→ Exercise materials
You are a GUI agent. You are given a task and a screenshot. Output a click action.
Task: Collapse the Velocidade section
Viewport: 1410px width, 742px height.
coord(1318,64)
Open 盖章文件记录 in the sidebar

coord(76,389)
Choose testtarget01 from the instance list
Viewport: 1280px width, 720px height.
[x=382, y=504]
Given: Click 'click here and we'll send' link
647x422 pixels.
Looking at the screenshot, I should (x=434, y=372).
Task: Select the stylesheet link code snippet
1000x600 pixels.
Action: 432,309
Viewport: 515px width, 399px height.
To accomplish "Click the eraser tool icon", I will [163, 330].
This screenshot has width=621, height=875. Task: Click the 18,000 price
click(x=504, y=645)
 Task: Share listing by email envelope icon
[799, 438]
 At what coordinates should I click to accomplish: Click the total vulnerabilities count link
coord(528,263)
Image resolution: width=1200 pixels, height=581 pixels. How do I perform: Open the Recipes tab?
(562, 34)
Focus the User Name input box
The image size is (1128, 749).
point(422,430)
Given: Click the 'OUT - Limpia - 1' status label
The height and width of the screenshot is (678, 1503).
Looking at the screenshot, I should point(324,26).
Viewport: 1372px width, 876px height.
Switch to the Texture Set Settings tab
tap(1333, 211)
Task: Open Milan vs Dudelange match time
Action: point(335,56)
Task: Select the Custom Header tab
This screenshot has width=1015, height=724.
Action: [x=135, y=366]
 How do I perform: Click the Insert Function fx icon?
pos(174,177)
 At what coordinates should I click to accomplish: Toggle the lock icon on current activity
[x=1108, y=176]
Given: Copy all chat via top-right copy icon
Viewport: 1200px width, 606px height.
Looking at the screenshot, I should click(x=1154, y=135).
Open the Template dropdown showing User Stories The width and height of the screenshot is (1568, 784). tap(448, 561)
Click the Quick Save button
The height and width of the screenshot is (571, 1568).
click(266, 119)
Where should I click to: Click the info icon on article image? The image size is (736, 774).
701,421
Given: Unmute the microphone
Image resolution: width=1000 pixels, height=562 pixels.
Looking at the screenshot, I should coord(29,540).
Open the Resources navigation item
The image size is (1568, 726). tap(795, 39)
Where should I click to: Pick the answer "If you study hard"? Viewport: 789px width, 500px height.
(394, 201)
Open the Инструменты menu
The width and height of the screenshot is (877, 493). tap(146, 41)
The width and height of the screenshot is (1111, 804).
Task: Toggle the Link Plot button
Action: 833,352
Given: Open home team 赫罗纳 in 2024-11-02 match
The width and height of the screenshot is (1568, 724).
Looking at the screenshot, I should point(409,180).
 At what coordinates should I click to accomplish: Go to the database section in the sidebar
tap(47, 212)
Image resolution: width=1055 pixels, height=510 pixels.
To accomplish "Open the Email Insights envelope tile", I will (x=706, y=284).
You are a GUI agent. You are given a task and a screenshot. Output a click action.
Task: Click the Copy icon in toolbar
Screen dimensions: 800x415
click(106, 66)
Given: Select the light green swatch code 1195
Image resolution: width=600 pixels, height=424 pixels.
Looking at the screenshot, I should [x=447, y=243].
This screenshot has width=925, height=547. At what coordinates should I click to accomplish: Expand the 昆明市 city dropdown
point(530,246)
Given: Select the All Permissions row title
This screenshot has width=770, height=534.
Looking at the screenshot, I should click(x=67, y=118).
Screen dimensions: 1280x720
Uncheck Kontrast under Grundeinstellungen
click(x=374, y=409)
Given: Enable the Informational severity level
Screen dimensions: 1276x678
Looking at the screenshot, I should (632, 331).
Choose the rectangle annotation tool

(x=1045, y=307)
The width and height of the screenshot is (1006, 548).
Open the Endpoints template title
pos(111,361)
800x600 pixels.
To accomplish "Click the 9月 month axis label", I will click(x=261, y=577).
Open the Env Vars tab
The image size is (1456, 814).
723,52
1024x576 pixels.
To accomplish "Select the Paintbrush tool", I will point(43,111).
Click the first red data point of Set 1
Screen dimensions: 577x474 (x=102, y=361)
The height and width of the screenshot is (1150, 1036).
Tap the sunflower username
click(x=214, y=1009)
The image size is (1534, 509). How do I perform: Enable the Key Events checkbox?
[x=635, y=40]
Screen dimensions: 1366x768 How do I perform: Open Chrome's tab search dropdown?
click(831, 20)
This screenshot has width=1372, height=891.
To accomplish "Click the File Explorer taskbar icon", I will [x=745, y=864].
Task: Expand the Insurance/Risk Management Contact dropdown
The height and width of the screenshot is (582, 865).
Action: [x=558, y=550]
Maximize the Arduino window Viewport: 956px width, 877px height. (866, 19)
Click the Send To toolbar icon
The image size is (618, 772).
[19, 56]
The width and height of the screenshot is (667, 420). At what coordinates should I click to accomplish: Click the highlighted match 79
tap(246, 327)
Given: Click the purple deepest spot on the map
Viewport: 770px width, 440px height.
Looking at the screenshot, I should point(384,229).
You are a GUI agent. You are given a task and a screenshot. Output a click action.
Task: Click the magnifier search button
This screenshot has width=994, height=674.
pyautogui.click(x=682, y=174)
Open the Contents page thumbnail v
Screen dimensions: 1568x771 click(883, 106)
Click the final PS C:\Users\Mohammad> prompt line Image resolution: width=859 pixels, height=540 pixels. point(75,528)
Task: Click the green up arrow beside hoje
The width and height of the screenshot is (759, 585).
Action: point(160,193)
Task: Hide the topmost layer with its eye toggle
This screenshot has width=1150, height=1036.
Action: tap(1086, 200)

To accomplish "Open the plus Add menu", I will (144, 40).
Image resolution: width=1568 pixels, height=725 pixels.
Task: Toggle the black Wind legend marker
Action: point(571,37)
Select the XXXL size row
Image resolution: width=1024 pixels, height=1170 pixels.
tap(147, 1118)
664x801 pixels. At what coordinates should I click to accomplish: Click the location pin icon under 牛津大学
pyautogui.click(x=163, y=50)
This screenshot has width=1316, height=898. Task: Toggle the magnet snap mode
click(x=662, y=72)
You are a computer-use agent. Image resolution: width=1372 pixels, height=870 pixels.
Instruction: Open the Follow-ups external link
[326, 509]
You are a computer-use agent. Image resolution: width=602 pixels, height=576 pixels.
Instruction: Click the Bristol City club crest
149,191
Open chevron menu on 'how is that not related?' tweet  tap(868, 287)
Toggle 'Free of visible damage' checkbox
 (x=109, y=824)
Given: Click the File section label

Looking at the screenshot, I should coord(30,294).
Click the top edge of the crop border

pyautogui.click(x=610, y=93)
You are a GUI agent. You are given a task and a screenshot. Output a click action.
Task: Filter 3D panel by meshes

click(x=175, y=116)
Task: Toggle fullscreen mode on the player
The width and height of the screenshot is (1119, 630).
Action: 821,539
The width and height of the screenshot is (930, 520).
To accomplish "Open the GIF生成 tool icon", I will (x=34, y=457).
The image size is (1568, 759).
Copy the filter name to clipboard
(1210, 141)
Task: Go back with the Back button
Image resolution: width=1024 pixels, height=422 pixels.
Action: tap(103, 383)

→ What you have to do
Give back exactly the lines above, from the line containing "Click the top edge of the crop border" through the line containing "Task: Go back with the Back button", with both end lines and nothing more.

→ Task answer
Click the top edge of the crop border

pyautogui.click(x=610, y=93)
You are a GUI agent. You are given a task and a screenshot. Output a click action.
Task: Filter 3D panel by meshes

click(x=175, y=116)
Task: Toggle fullscreen mode on the player
The width and height of the screenshot is (1119, 630).
Action: 821,539
The width and height of the screenshot is (930, 520).
To accomplish "Open the GIF生成 tool icon", I will (x=34, y=457).
The image size is (1568, 759).
Copy the filter name to clipboard
(1210, 141)
Task: Go back with the Back button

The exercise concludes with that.